Would you copy only the lines below, from the one containing "Task: Switch to the 접두사 tab" through the very last one, leaving the pictures out?

(Beginning of Supplied data)

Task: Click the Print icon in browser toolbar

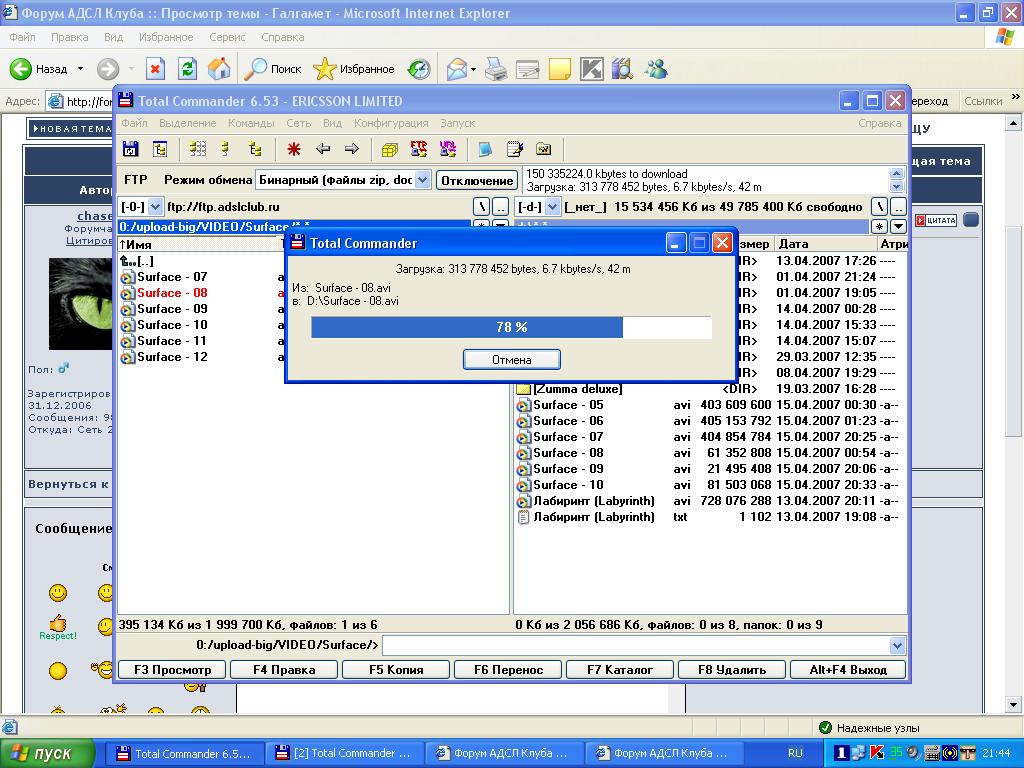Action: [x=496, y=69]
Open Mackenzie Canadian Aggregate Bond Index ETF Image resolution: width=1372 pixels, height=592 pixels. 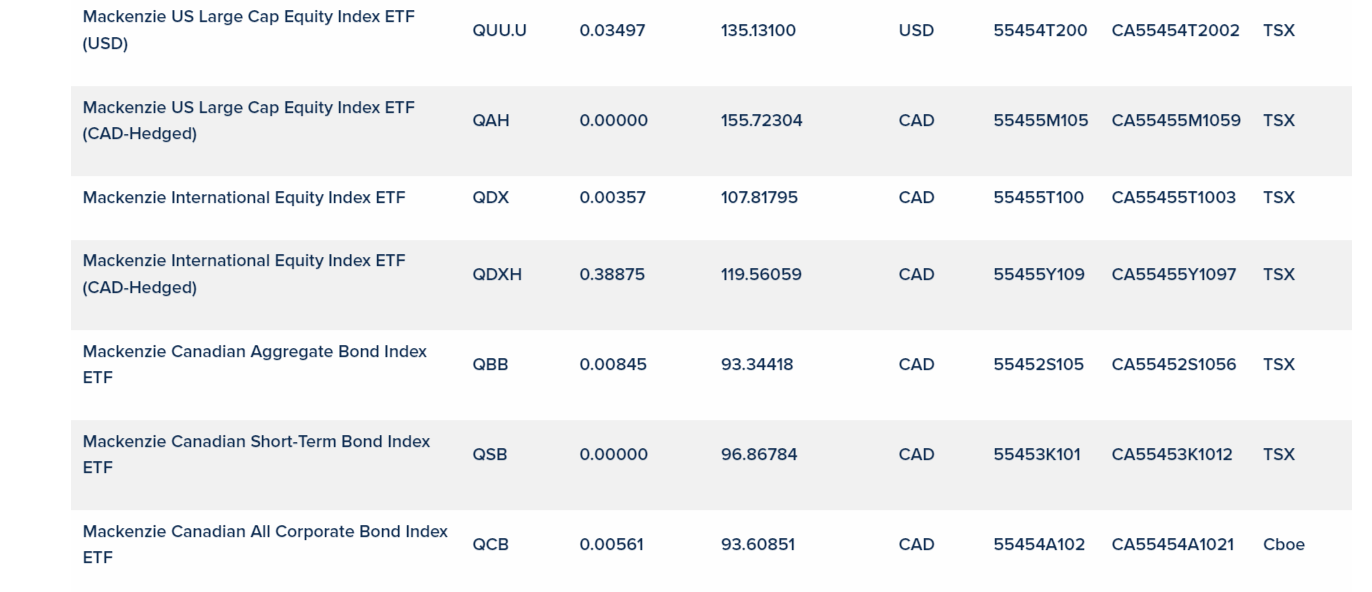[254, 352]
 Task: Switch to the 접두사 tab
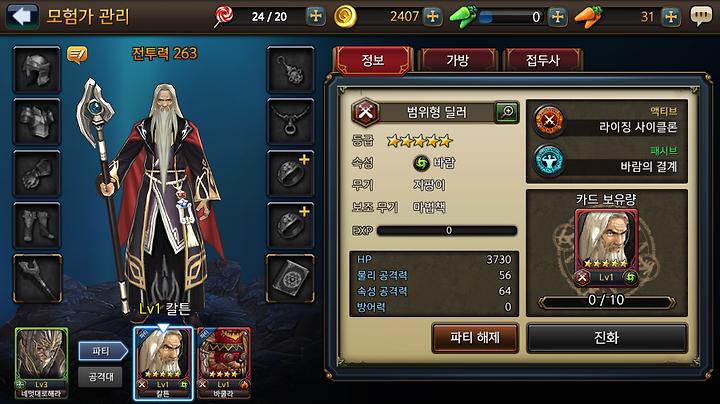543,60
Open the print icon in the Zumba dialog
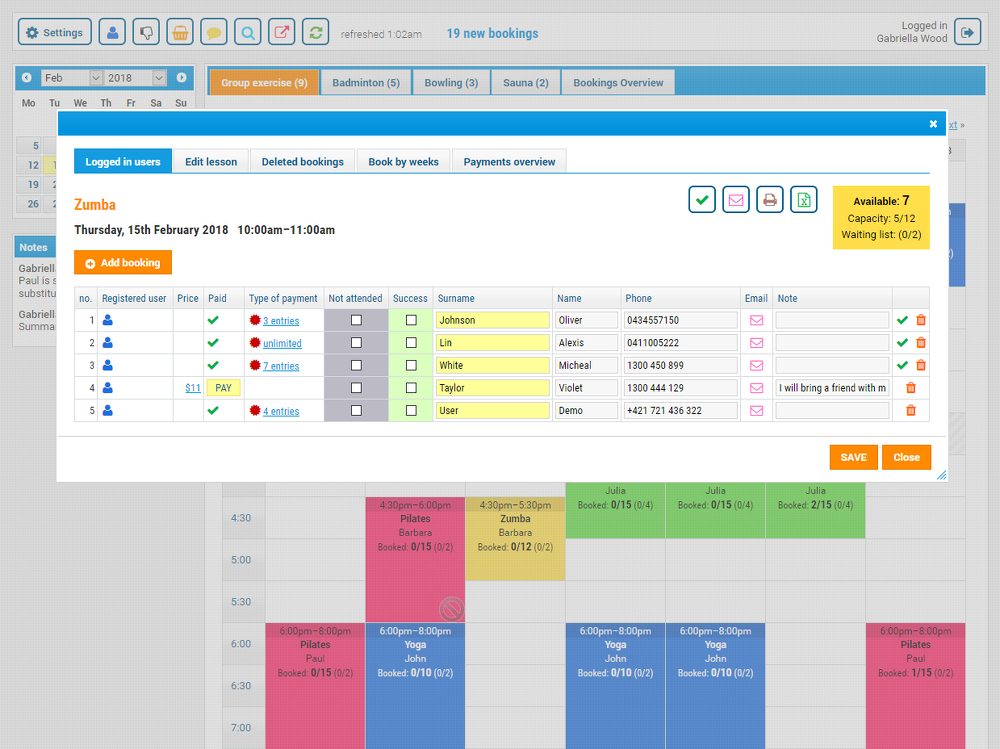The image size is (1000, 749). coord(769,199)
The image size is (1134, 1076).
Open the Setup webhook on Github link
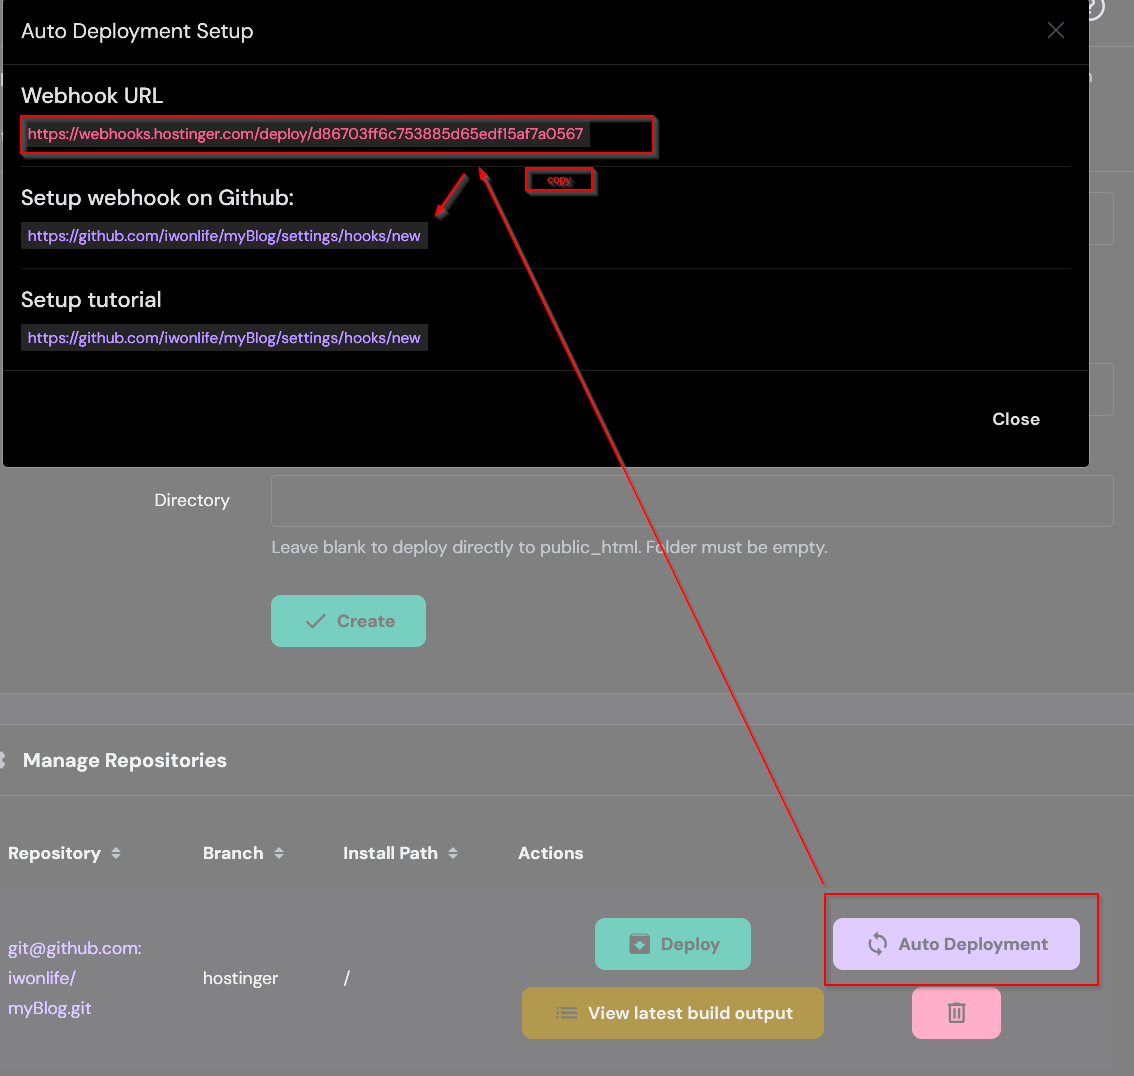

(End of Supplied data)

→ **Response box**:
 Task: Switch to the 접두사 tab
543,60
Open the print icon in the Zumba dialog
The image size is (1000, 749). coord(769,199)
The image size is (1134, 1076).
Open the Setup webhook on Github link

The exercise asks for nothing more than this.